* **TO DO**
From first line to last, give the material again unchanged.

'''

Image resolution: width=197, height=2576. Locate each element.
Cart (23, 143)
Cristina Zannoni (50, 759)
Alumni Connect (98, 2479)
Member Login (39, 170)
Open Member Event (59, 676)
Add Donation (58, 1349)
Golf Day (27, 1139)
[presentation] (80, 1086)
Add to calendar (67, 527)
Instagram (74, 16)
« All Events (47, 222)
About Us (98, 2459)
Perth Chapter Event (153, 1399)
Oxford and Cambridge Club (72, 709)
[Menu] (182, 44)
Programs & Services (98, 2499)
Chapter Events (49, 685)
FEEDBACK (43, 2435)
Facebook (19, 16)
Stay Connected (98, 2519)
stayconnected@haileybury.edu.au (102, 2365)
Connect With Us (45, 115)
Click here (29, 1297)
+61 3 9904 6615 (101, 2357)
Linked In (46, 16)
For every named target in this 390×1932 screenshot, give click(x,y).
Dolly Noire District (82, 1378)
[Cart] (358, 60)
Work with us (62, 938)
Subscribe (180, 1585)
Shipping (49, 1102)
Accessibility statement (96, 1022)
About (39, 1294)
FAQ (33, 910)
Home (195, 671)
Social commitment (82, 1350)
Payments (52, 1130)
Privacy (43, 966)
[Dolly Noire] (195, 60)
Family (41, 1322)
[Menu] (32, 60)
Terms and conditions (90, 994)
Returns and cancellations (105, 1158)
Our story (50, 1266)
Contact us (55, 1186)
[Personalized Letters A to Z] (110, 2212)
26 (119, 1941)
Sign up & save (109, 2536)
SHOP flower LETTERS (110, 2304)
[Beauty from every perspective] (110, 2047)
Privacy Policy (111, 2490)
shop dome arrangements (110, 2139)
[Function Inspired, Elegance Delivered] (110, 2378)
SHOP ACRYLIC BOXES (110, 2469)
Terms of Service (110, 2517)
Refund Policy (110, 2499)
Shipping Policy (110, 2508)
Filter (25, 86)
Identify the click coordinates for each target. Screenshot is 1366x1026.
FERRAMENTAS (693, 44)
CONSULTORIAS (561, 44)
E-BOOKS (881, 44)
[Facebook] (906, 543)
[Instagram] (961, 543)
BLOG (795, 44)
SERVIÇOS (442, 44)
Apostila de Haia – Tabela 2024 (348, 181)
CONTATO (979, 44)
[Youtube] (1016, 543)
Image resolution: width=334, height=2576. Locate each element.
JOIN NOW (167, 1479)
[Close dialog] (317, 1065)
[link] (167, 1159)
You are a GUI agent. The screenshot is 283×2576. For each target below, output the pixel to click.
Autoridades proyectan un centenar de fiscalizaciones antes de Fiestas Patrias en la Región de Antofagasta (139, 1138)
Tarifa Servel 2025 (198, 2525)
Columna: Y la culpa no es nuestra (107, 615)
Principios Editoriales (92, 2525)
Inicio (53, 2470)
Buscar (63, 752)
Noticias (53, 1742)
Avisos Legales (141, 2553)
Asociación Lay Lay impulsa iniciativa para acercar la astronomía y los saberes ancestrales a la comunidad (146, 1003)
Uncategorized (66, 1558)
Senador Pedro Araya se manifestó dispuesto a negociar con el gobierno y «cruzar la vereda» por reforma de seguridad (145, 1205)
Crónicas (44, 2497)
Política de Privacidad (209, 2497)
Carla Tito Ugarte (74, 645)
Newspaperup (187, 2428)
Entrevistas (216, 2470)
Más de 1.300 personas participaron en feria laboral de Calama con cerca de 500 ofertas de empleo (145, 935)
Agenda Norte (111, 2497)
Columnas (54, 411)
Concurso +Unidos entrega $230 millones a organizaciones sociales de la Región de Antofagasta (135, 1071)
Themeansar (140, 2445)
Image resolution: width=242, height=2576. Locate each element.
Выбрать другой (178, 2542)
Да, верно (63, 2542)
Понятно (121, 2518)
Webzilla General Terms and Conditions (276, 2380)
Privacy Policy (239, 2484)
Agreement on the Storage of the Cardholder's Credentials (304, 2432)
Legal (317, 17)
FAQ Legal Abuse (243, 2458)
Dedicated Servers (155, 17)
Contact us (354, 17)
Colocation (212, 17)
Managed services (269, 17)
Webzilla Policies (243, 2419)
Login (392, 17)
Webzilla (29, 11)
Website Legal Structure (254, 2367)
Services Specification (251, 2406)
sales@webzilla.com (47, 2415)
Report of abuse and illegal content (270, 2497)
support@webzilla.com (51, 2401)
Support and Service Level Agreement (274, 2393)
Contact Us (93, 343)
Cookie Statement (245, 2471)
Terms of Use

'''

* **RESPONSE BELOW**
Image resolution: width=197, height=2576. Locate each element.
Cart (23, 143)
Cristina Zannoni (50, 759)
Alumni Connect (98, 2479)
Member Login (39, 170)
Open Member Event (59, 676)
Add Donation (58, 1349)
Golf Day (27, 1139)
[presentation] (80, 1086)
Add to calendar (67, 527)
Instagram (74, 16)
« All Events (47, 222)
About Us (98, 2459)
Perth Chapter Event (153, 1399)
Oxford and Cambridge Club (72, 709)
[Menu] (182, 44)
Programs & Services (98, 2499)
Chapter Events (49, 685)
FEEDBACK (43, 2435)
Facebook (19, 16)
Stay Connected (98, 2519)
stayconnected@haileybury.edu.au (102, 2365)
Connect With Us (45, 115)
Click here (29, 1297)
+61 3 9904 6615 (101, 2357)
Linked In (46, 16)
For every named target in this 390×1932 screenshot, give click(x,y).
Dolly Noire District (82, 1378)
[Cart] (358, 60)
Work with us (62, 938)
Subscribe (180, 1585)
Shipping (49, 1102)
Accessibility statement (96, 1022)
About (39, 1294)
FAQ (33, 910)
Home (195, 671)
Social commitment (82, 1350)
Payments (52, 1130)
Privacy (43, 966)
[Dolly Noire] (195, 60)
Family (41, 1322)
[Menu] (32, 60)
Terms and conditions (90, 994)
Returns and cancellations (105, 1158)
Our story (50, 1266)
Contact us (55, 1186)
[Personalized Letters A to Z] (110, 2212)
26 (119, 1941)
Sign up & save (109, 2536)
SHOP flower LETTERS (110, 2304)
[Beauty from every perspective] (110, 2047)
Privacy Policy (111, 2490)
shop dome arrangements (110, 2139)
[Function Inspired, Elegance Delivered] (110, 2378)
SHOP ACRYLIC BOXES (110, 2469)
Terms of Service (110, 2517)
Refund Policy (110, 2499)
Shipping Policy (110, 2508)
Filter (25, 86)
Identify the click coordinates for each target. Screenshot is 1366x1026.
FERRAMENTAS (693, 44)
CONSULTORIAS (561, 44)
E-BOOKS (881, 44)
[Facebook] (906, 543)
[Instagram] (961, 543)
BLOG (795, 44)
SERVIÇOS (442, 44)
Apostila de Haia – Tabela 2024 (348, 181)
CONTATO (979, 44)
[Youtube] (1016, 543)
Image resolution: width=334, height=2576. Locate each element.
JOIN NOW (167, 1479)
[Close dialog] (317, 1065)
[link] (167, 1159)
You are a GUI agent. The screenshot is 283×2576. For each target below, output the pixel to click.
Autoridades proyectan un centenar de fiscalizaciones antes de Fiestas Patrias en la Región de Antofagasta (139, 1138)
Tarifa Servel 2025 (198, 2525)
Columna: Y la culpa no es nuestra (107, 615)
Principios Editoriales (92, 2525)
Inicio (53, 2470)
Buscar (63, 752)
Noticias (53, 1742)
Avisos Legales (141, 2553)
Asociación Lay Lay impulsa iniciativa para acercar la astronomía y los saberes ancestrales a la comunidad (146, 1003)
Uncategorized (66, 1558)
Senador Pedro Araya se manifestó dispuesto a negociar con el gobierno y «cruzar la vereda» por reforma de seguridad (145, 1205)
Crónicas (44, 2497)
Política de Privacidad (209, 2497)
Carla Tito Ugarte (74, 645)
Newspaperup (187, 2428)
Entrevistas (216, 2470)
Más de 1.300 personas participaron en feria laboral de Calama con cerca de 500 ofertas de empleo (145, 935)
Agenda Norte (111, 2497)
Columnas (54, 411)
Concurso +Unidos entrega $230 millones a organizaciones sociales de la Región de Antofagasta (135, 1071)
Themeansar (140, 2445)
Image resolution: width=242, height=2576. Locate each element.
Выбрать другой (178, 2542)
Да, верно (63, 2542)
Понятно (121, 2518)
Webzilla General Terms and Conditions (276, 2380)
Privacy Policy (239, 2484)
Agreement on the Storage of the Cardholder's Credentials (304, 2432)
Legal (317, 17)
FAQ Legal Abuse (243, 2458)
Dedicated Servers (155, 17)
Contact us (354, 17)
Colocation (212, 17)
Managed services (269, 17)
Webzilla Policies (243, 2419)
Login (392, 17)
Webzilla (29, 11)
Website Legal Structure (254, 2367)
Services Specification (251, 2406)
sales@webzilla.com (47, 2415)
Report of abuse and illegal content (270, 2497)
support@webzilla.com (51, 2401)
Support and Service Level Agreement (274, 2393)
Contact Us (93, 343)
Cookie Statement (245, 2471)
Terms of Use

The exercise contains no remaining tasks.